El título del libro, El ruido del tiempo, está tomado del libro autobiográfico del poeta ruso Ossip Mandelstam, publicado en Rusia en 1925. Es un libro que muestra la desesperación. Mandelstam moriría en 1938 en un campo de concentración en la zona de Vladivostok,aunque se desconocen las circunstancias de su muerte, como la de Isaak Babel y tantos otros caídos en desgracia. Julian Barnes, con este título que ha copiado, quiere aludir a las perturbaciones políticas que marcaron la vida de Shostakovich: “¿Qué podía oponer frente al ruido del tiempo? Únicamente que la música está dentro de nosotros –la música de nuestro ser- que algunos logran transformar en música real”.

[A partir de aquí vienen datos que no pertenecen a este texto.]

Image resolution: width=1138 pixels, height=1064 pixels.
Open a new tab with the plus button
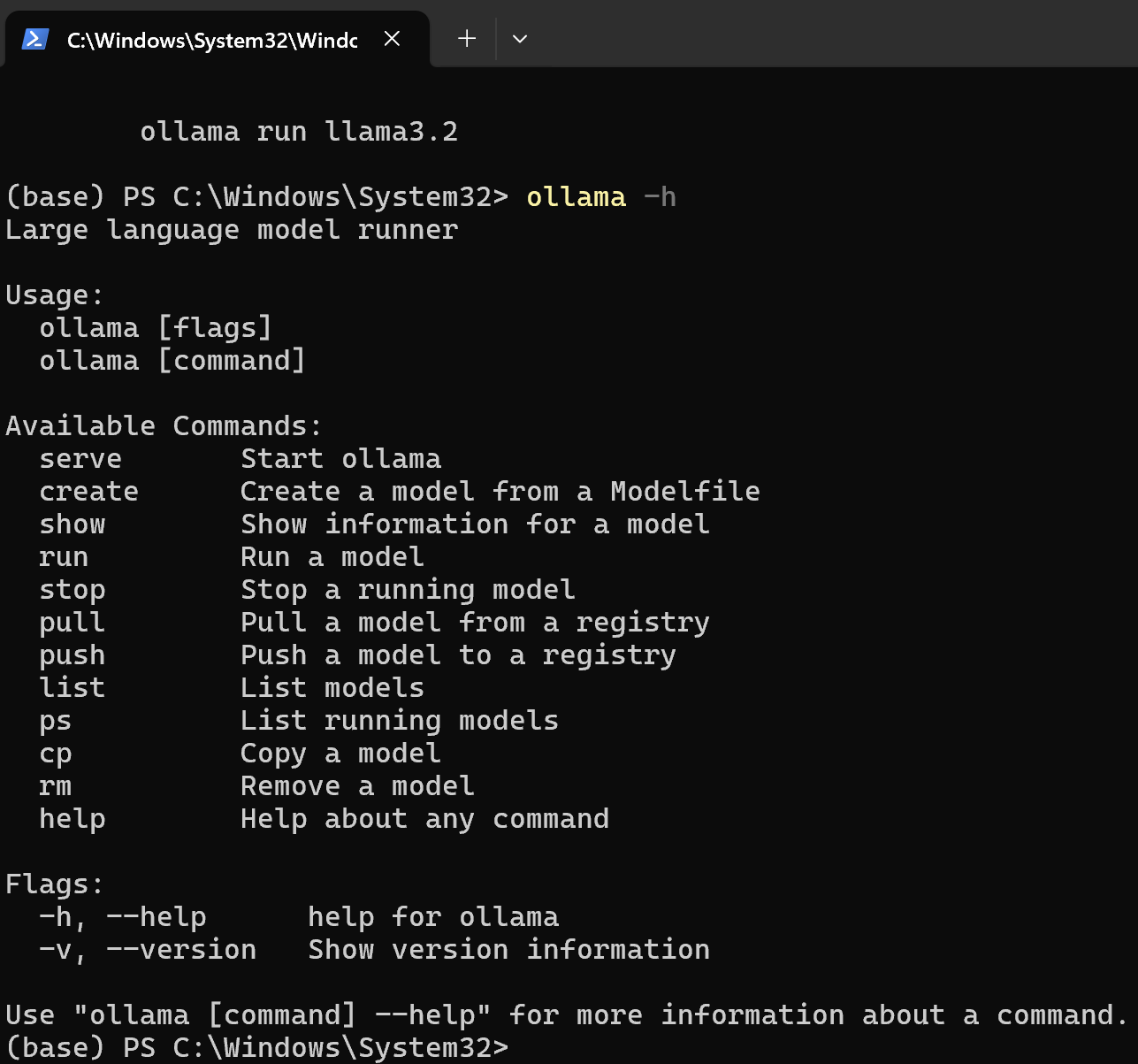[467, 39]
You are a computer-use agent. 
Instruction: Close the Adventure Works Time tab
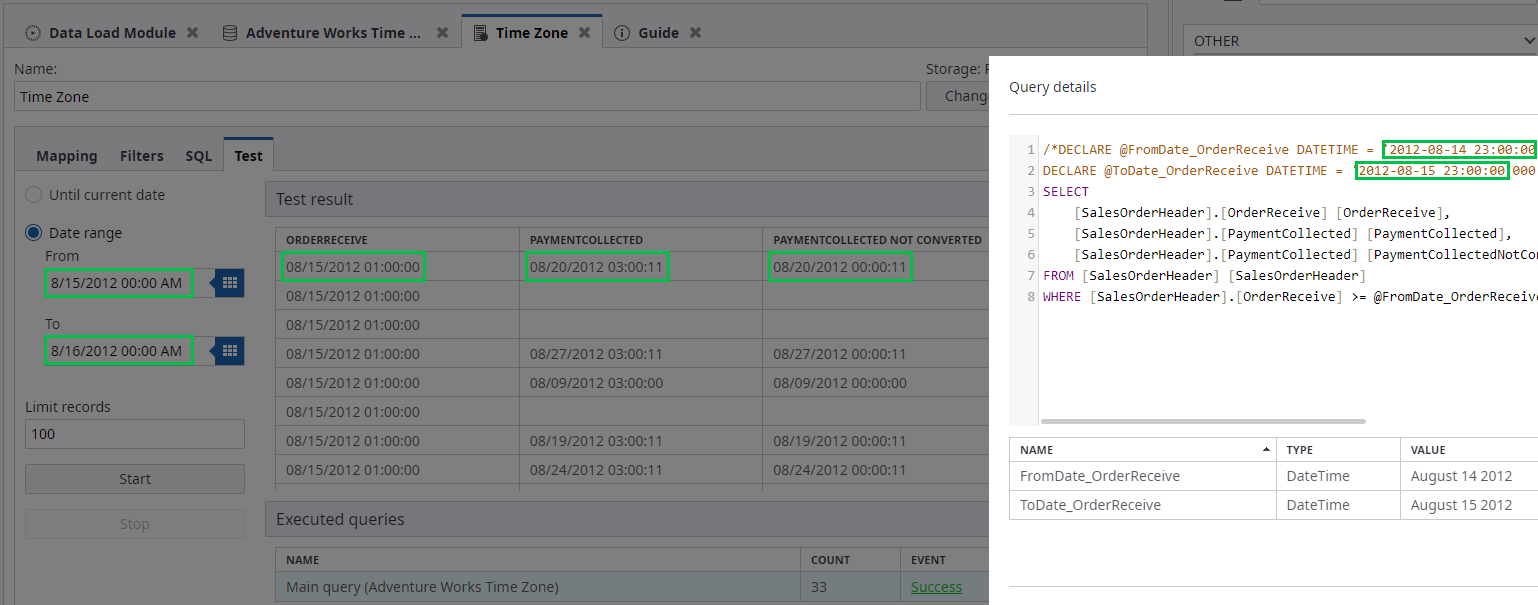(x=442, y=33)
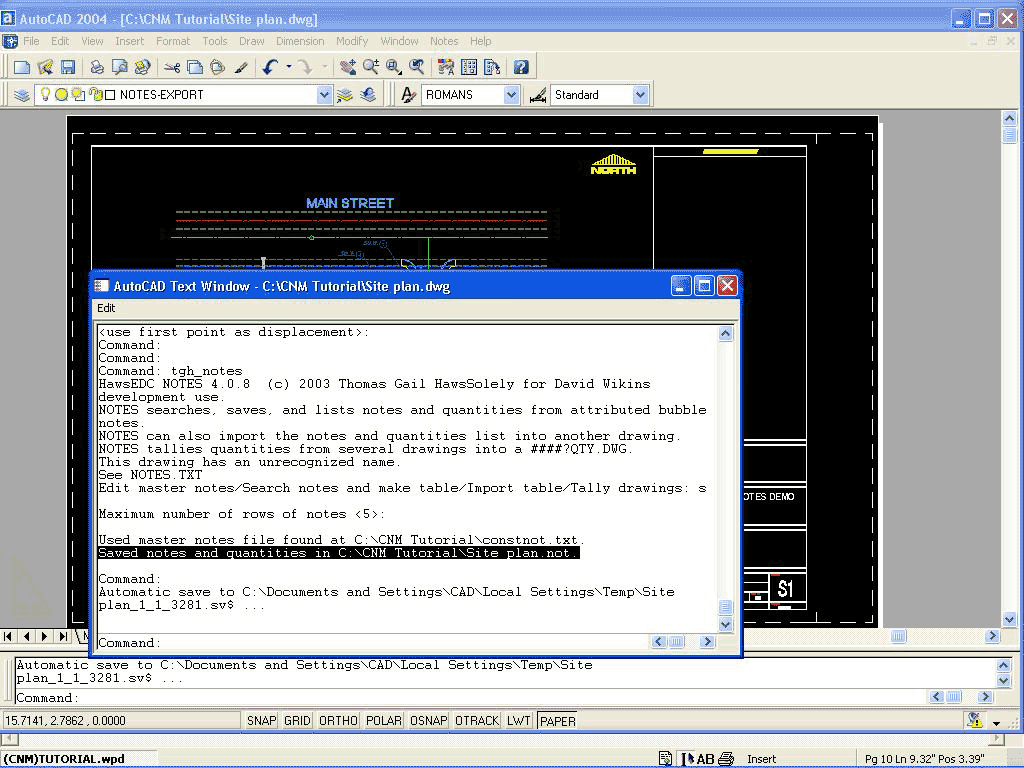The height and width of the screenshot is (768, 1024).
Task: Toggle ORTHO mode in status bar
Action: (x=338, y=720)
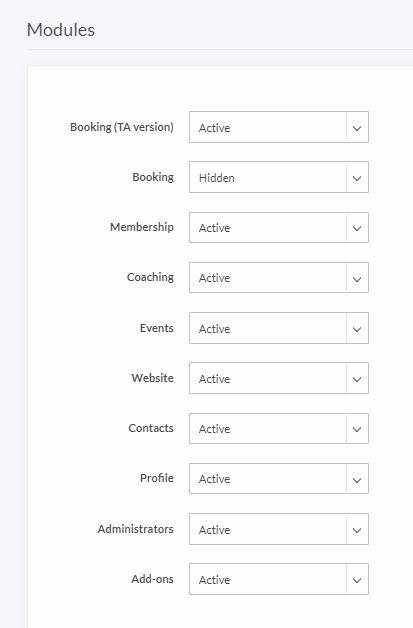This screenshot has height=628, width=413.
Task: Open the Add-ons status dropdown
Action: 279,580
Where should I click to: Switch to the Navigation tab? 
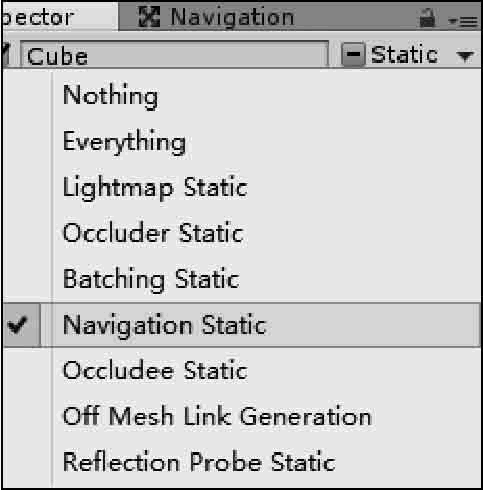click(217, 17)
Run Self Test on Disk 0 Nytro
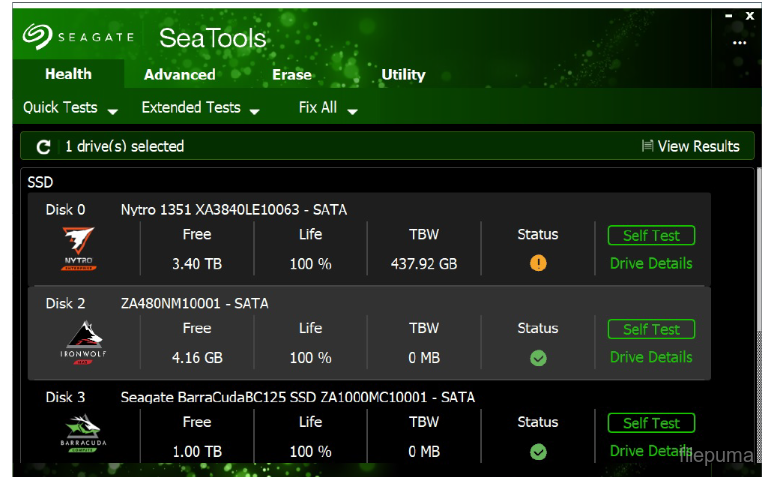 (x=651, y=236)
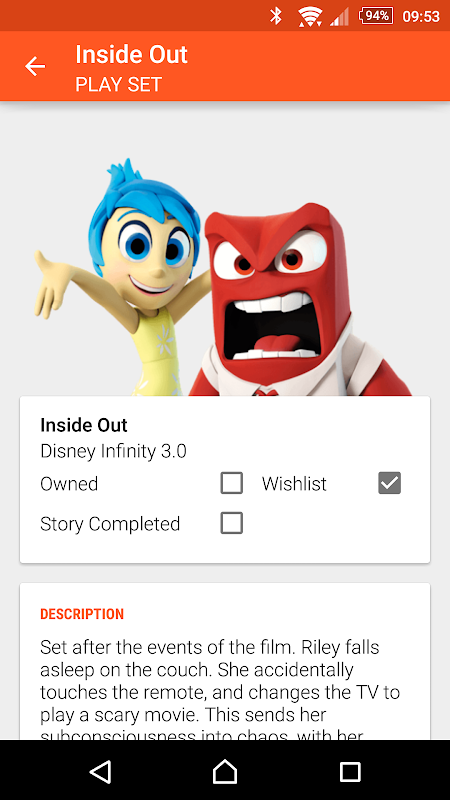450x800 pixels.
Task: Tap the Owned label text
Action: click(69, 484)
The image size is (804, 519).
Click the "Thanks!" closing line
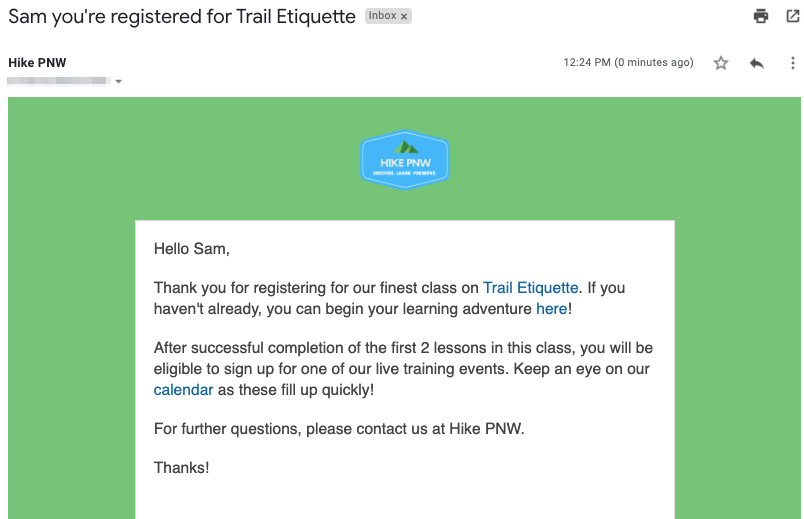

La vida de Dimitri Shostakovich (1906-1975) también podría ceñirse a una frase: el triunfo de la libertad de creación, aunque él la resumiría en 1961 como “torturado por una servidumbre cruel”, en mención a su relato del 8º Cuarteto para cuerda, opus 110. Es el binomio Poder y Creación, es decir, libertad frente a la opresión. Es un libro triste en el que los protagonistas son siempre la ansiedad y el miedo y en el que el compositor es mostrado sólo como un sobreviviente.

El ruido del tiempo, por Julian Barnes, editorial Anagrama, 2016, 206 págs.